# WHAT TO PRODUCE:
State how many lines of the data below contain the word "should", treating uppercase and lowercase as distinct, and give only the number.

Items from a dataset
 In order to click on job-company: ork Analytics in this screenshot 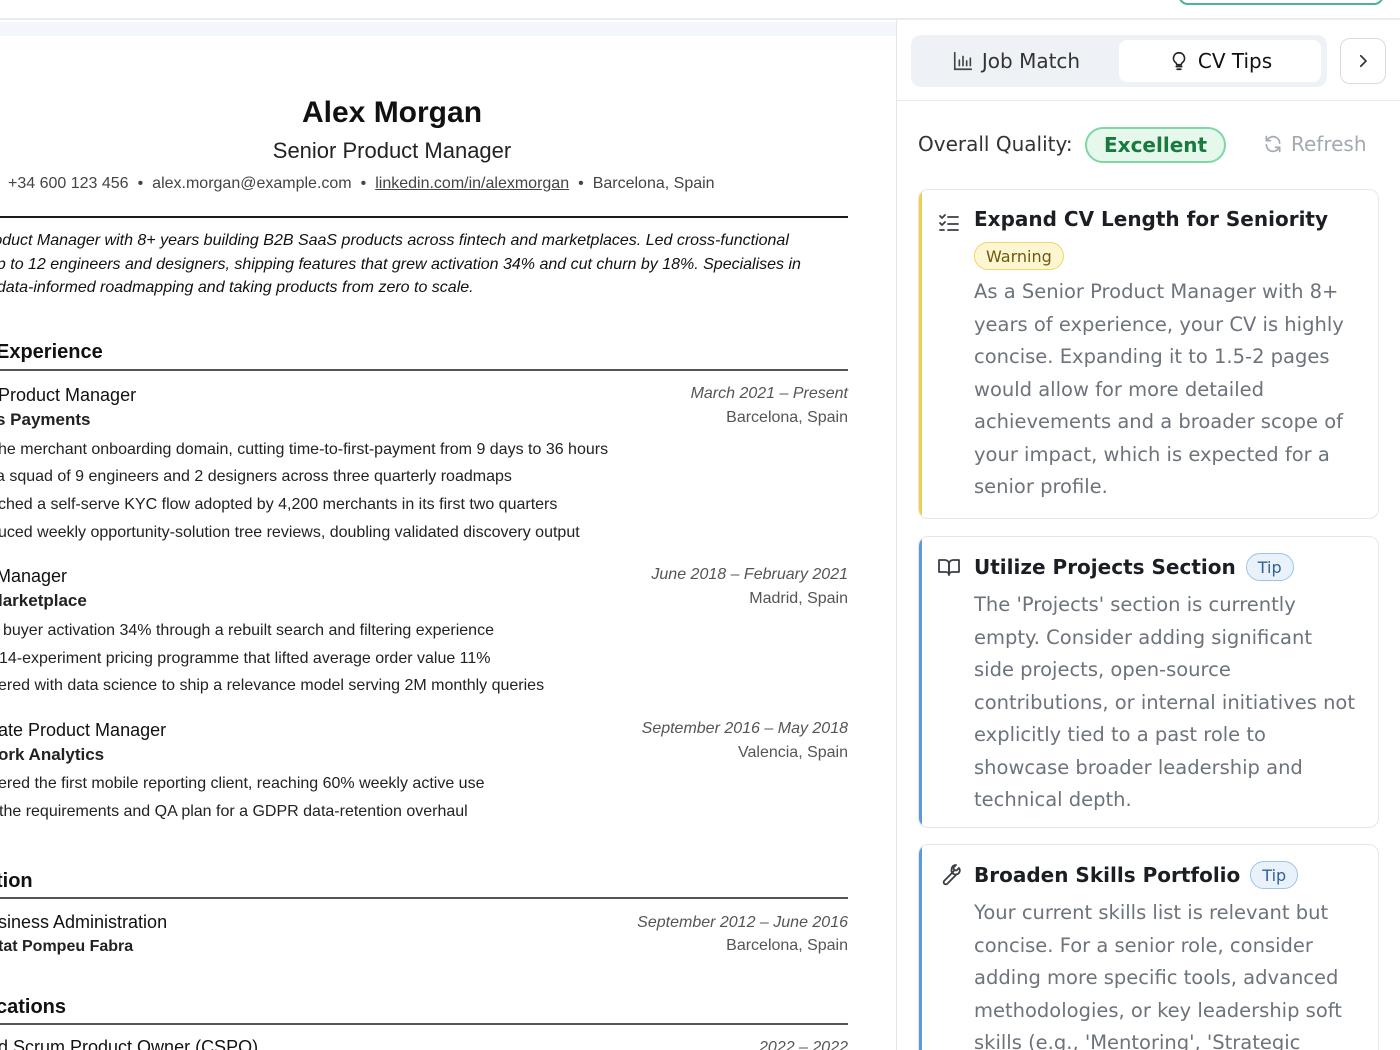, I will do `click(52, 754)`.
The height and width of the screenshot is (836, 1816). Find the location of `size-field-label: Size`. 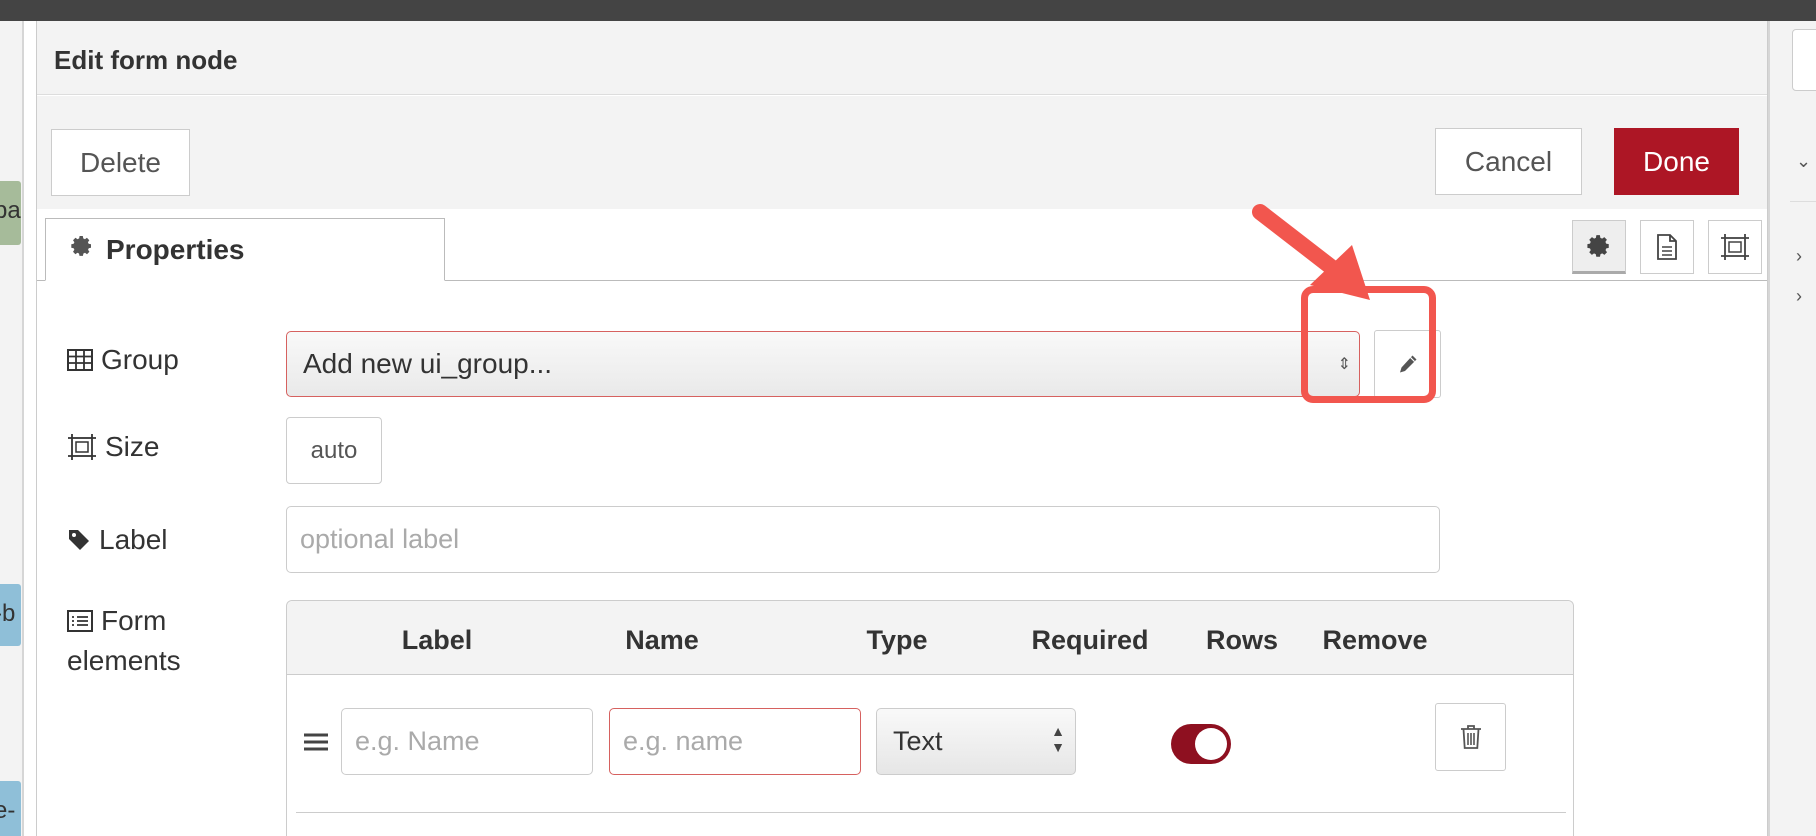

size-field-label: Size is located at coordinates (113, 447).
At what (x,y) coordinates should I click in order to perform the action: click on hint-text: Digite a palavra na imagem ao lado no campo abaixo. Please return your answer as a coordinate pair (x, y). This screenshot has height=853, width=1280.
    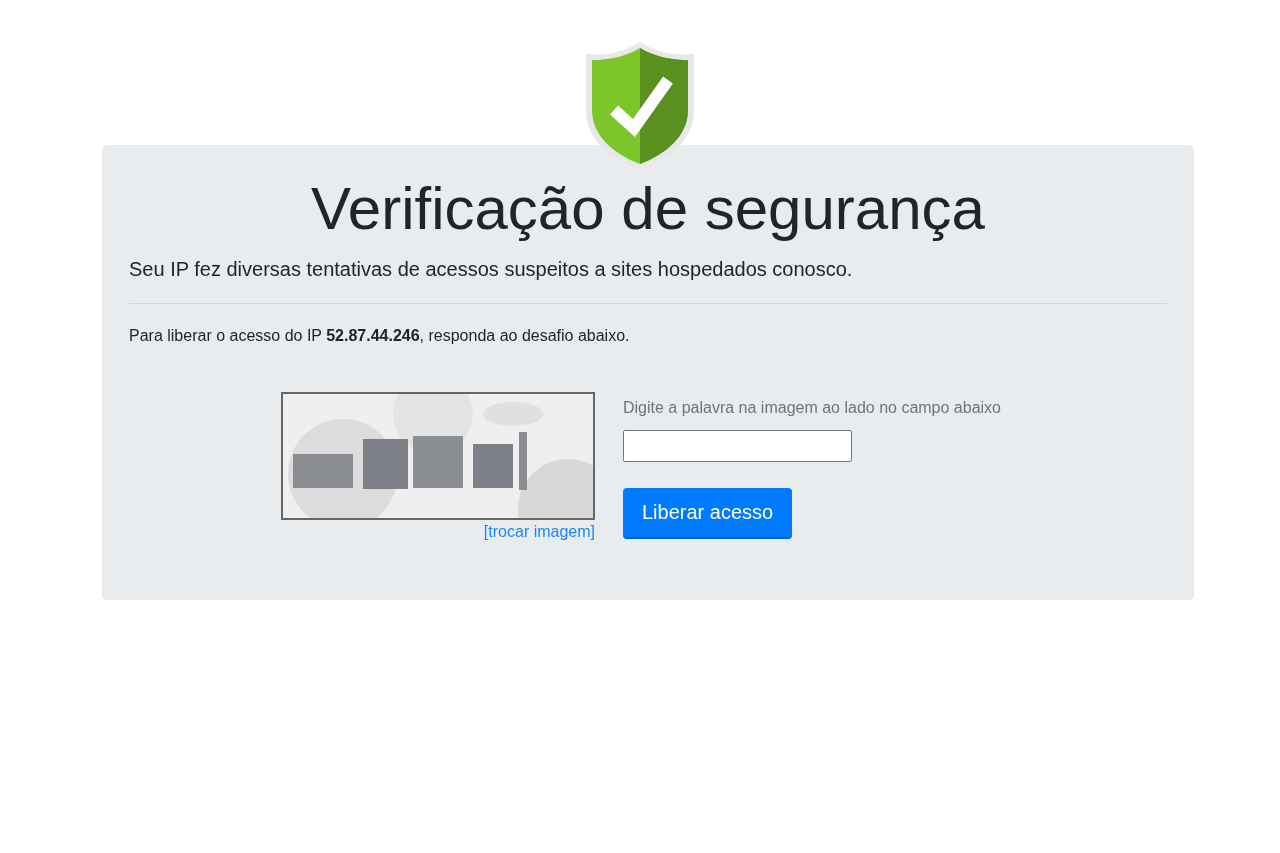
    Looking at the image, I should click on (812, 408).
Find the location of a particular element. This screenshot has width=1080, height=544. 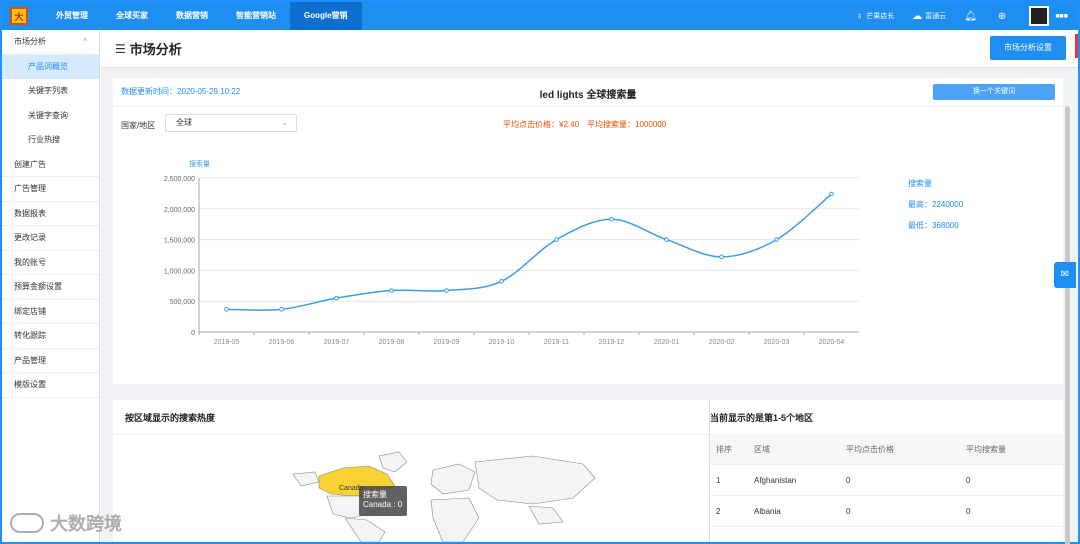

tooltip-title: 搜索量 is located at coordinates (375, 494).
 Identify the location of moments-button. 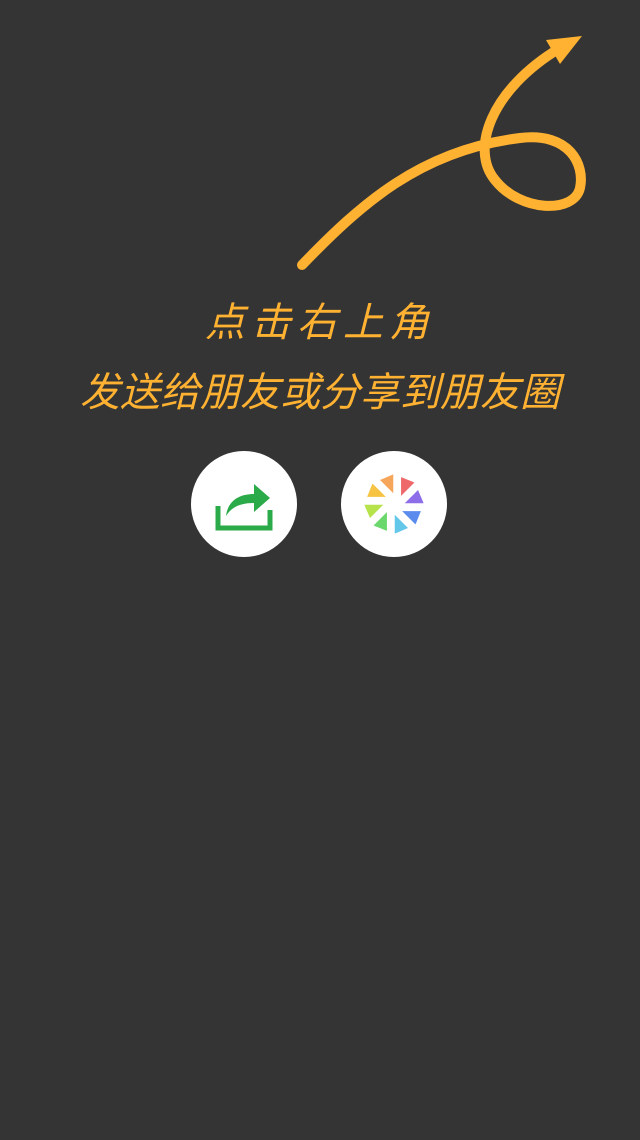
(394, 504).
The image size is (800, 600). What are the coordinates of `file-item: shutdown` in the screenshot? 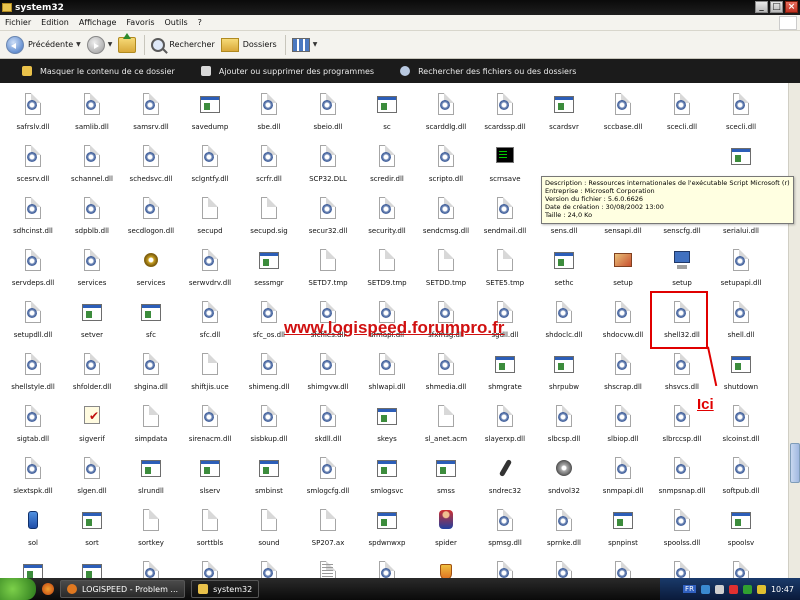 It's located at (741, 379).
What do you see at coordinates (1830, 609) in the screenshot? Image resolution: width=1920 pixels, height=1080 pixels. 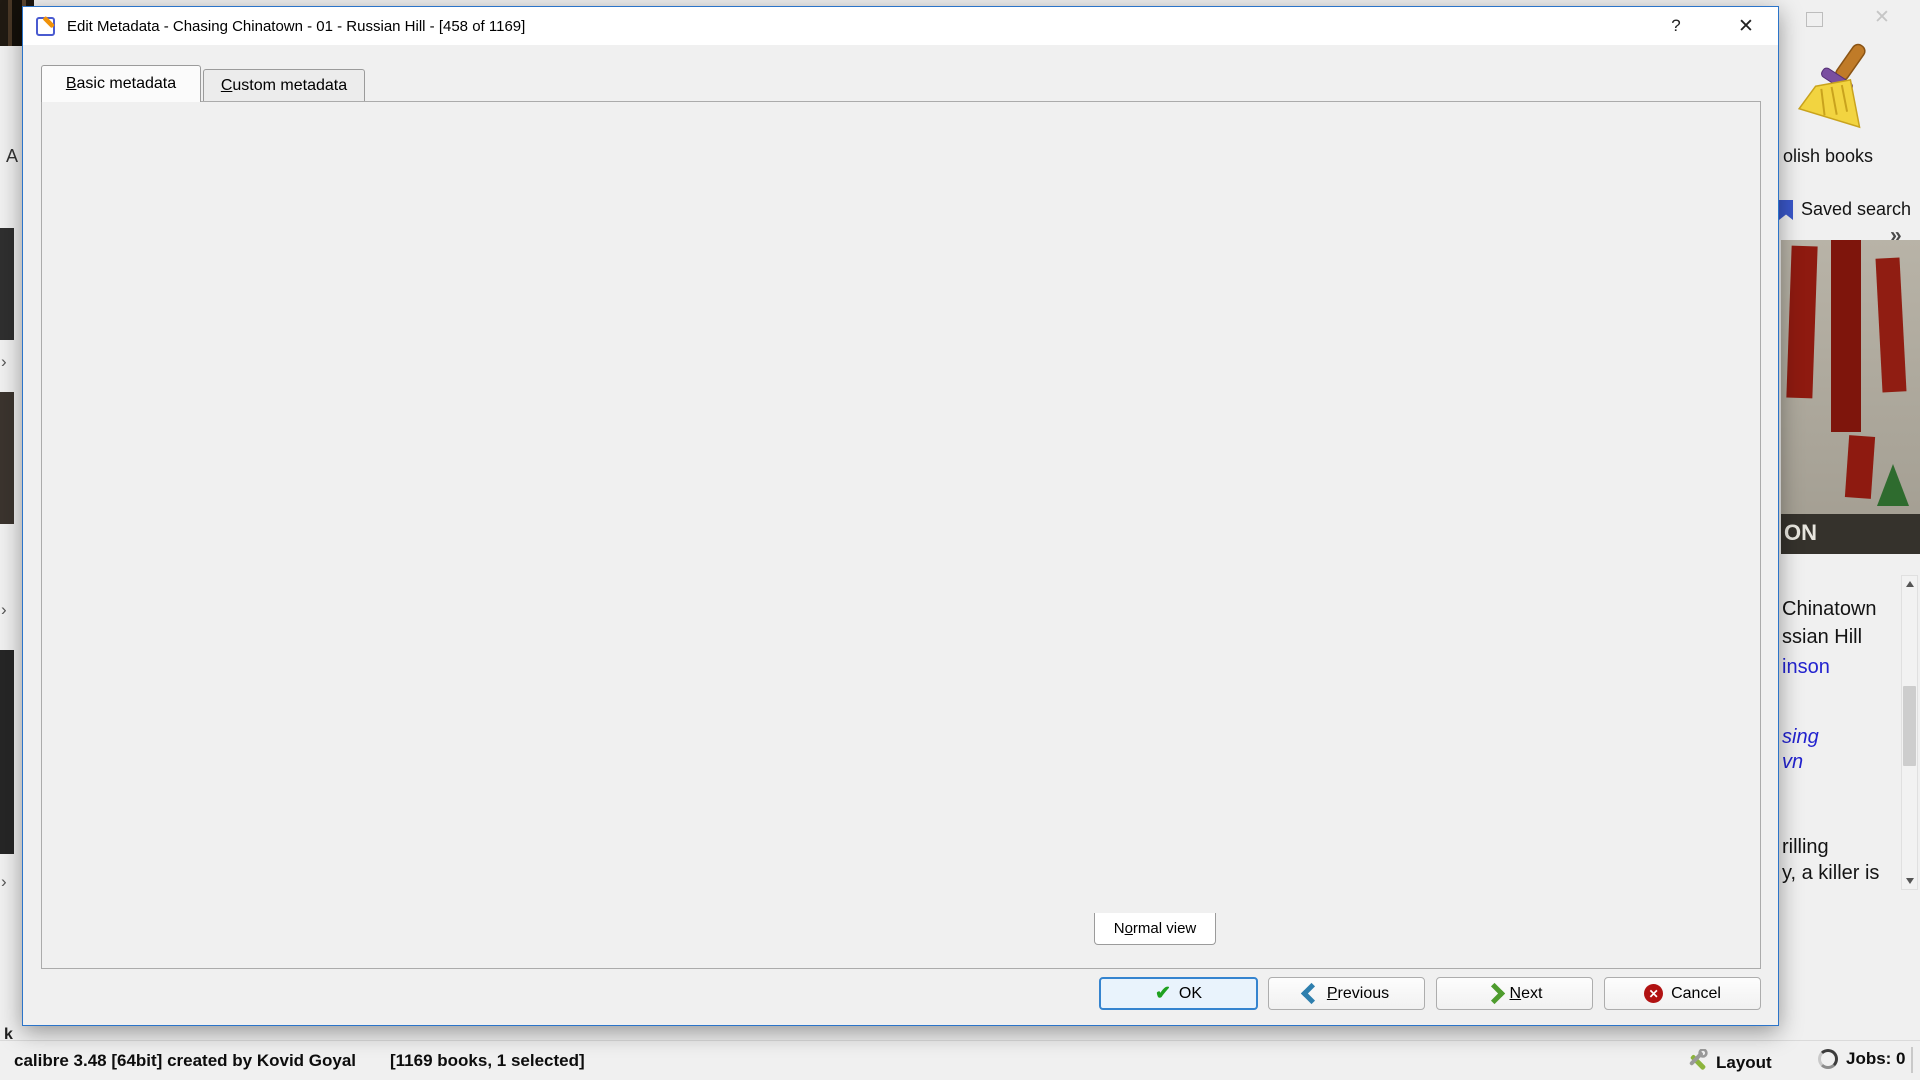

# RESULT FOR THIS EXERCISE:
2